(Saved data entries)
======
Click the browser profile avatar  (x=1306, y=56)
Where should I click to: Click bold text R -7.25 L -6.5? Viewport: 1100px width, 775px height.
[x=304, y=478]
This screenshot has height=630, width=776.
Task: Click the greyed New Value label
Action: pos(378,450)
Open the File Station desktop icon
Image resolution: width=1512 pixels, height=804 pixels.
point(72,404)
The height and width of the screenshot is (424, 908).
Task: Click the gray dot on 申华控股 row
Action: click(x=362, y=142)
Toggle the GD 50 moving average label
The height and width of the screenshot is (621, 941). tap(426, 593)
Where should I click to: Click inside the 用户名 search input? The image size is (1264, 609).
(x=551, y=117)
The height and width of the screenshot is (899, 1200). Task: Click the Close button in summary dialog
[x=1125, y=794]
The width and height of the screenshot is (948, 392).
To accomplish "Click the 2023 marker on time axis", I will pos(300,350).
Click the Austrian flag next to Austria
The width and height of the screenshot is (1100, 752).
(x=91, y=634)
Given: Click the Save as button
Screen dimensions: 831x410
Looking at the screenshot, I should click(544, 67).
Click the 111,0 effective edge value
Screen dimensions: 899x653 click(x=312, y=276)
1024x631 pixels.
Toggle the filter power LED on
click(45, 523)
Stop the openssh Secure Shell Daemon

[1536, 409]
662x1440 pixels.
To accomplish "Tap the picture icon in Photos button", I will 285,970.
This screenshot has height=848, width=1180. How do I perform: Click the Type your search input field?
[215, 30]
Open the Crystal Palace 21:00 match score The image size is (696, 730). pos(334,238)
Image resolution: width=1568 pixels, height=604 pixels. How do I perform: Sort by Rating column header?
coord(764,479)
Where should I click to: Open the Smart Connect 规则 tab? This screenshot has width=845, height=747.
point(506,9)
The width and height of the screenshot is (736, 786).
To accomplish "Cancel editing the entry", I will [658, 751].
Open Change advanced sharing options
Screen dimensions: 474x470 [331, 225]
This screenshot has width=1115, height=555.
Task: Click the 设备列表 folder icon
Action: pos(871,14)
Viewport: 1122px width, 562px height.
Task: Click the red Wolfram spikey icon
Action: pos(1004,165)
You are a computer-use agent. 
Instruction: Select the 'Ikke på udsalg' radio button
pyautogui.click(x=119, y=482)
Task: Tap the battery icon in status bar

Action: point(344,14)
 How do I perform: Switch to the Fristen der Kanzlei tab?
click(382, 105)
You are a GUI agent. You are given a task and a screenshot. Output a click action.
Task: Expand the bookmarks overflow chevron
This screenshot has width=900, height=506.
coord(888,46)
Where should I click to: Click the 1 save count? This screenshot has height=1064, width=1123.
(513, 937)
======
(Exercise):
Write out the entries in full, exactly as given.

(Exercise result):
Click the browser profile avatar  (x=1306, y=56)
Where should I click to: Click bold text R -7.25 L -6.5? Viewport: 1100px width, 775px height.
[x=304, y=478]
This screenshot has height=630, width=776.
Task: Click the greyed New Value label
Action: pos(378,450)
Open the File Station desktop icon
Image resolution: width=1512 pixels, height=804 pixels.
point(72,404)
The height and width of the screenshot is (424, 908).
Task: Click the gray dot on 申华控股 row
Action: click(x=362, y=142)
Toggle the GD 50 moving average label
The height and width of the screenshot is (621, 941). tap(426, 593)
Where should I click to: Click inside the 用户名 search input? The image size is (1264, 609).
(x=551, y=117)
The height and width of the screenshot is (899, 1200). Task: Click the Close button in summary dialog
[x=1125, y=794]
The width and height of the screenshot is (948, 392).
To accomplish "Click the 2023 marker on time axis", I will pos(300,350).
Click the Austrian flag next to Austria
The width and height of the screenshot is (1100, 752).
(x=91, y=634)
Given: Click the Save as button
Screen dimensions: 831x410
Looking at the screenshot, I should click(544, 67).
Click the 111,0 effective edge value
Screen dimensions: 899x653 click(x=312, y=276)
1024x631 pixels.
Toggle the filter power LED on
click(45, 523)
Stop the openssh Secure Shell Daemon

[1536, 409]
662x1440 pixels.
To accomplish "Tap the picture icon in Photos button", I will 285,970.
This screenshot has height=848, width=1180. How do I perform: Click the Type your search input field?
[215, 30]
Open the Crystal Palace 21:00 match score The image size is (696, 730). pos(334,238)
Image resolution: width=1568 pixels, height=604 pixels. How do I perform: Sort by Rating column header?
coord(764,479)
Where should I click to: Open the Smart Connect 规则 tab? This screenshot has width=845, height=747.
point(506,9)
The width and height of the screenshot is (736, 786).
To accomplish "Cancel editing the entry", I will [658, 751].
Open Change advanced sharing options
Screen dimensions: 474x470 [331, 225]
This screenshot has width=1115, height=555.
Task: Click the 设备列表 folder icon
Action: pos(871,14)
Viewport: 1122px width, 562px height.
Task: Click the red Wolfram spikey icon
Action: pos(1004,165)
You are a computer-use agent. 
Instruction: Select the 'Ikke på udsalg' radio button
pyautogui.click(x=119, y=482)
Task: Tap the battery icon in status bar

Action: point(344,14)
 How do I perform: Switch to the Fristen der Kanzlei tab?
click(382, 105)
You are a GUI agent. You are given a task and a screenshot. Output a click action.
Task: Expand the bookmarks overflow chevron
This screenshot has width=900, height=506.
coord(888,46)
Where should I click to: Click the 1 save count? This screenshot has height=1064, width=1123.
(513, 937)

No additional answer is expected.